Besides Halter, local Audubon officials also explained during the hourlong socially distanced media event that the local solar project will change the operations at the conservation group’s Granite Mountain facility. Over the next 30 years, the LRAC solar power plant will reduce carbon emissions by the equivalent of removing 2.7 million passenger car miles from the highway, said Uta Meyer, local manager of LRAC.
Additionally, the LRAC Solar Learning Lab will include the ground mounted solar facility tied to the center’s electric meter, an indoor interactive educational exhibit on solar technology, and two tracks of educational curriculum – geared towards K-12 students and nonprofit leaders.
“In order to protect the birds that we love and the places that they need to survive, it is important that we do everything we can as an organization to reduce our own carbon emissions,” said Meyer. “This solar project not only gives us an opportunity to educate the community on the benefits of renewable energy for both people and wildlife, but it also helps ensure we’re part of the solution in everything we do.”
Gary Moody, the local and state climate director for the National Audubon Society, said similar projects would have been prohibited under state law two years ago. Like Halter, Moody was involved in key negotiations at the State Capitol in 2019 to craft the legislation that has spurred a new industry in Arkansas.
“The Solar Access Act established a gold standard for Arkansas solar energy by opening up the state’s market and providing more choices for consumers,” said Moody. “Enabling nonprofit groups like Audubon to deploy clean energy solutions helps position Arkansas as a leader in solar energy.”
Moody also thanked Sen. Wallace, who is widely credited for gaining support from varied interest groups to shepherd Act 464 through the legislature. The South Arkansas lawmaker was unable to attend the event due to scheduling conflicts during the ongoing legislative session, However, Democratic lawmakers Sen. Linda Chesterfield and Rep. Denise Ennett of Little Rock offered brief comments at the event held within their legislative districts.
Moody said he has attended or planned to attend at least three other announced solar energy projects in Arkansas over the week or so. He said the new law is not only delivering new jobs and economic development growth statewide, but it is allowing the Audubon Society and the entire state to be better stewards of the environment.
“The Arkansas Solar Access Act is working,” he said.
As the first nonprofit organization in Arkansas to utilize 100% solar electricity, Moody also said the local Audubon group will see annual savings of more than $10,000. Those reserves, he said, would be reinvested back into LRAC’s educational programs. The environmentally friendly facility sits on 450 acres in Granite Mountain and serves as an environmental education field trip destination for K-12 students.

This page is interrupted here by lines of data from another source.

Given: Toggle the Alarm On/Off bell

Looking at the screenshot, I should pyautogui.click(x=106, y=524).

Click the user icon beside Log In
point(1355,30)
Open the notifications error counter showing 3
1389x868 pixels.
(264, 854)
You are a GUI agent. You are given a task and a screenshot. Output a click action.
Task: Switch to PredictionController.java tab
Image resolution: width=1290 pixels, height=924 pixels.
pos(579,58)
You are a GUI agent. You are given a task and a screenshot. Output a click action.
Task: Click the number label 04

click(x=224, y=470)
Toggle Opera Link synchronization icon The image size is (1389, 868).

The LRAC also engages the public in conservation priorities by showcasing Audubon’s work on bird-friendly communities and grassland restoration while providing visitors with engaging options for conservation action. Originally estimated to cost over $80,000, Audubon officials said the local solar project is financial supported by a 3M Ecogrant and the National Audubon Society’s Maggie Walker Incentive Fund.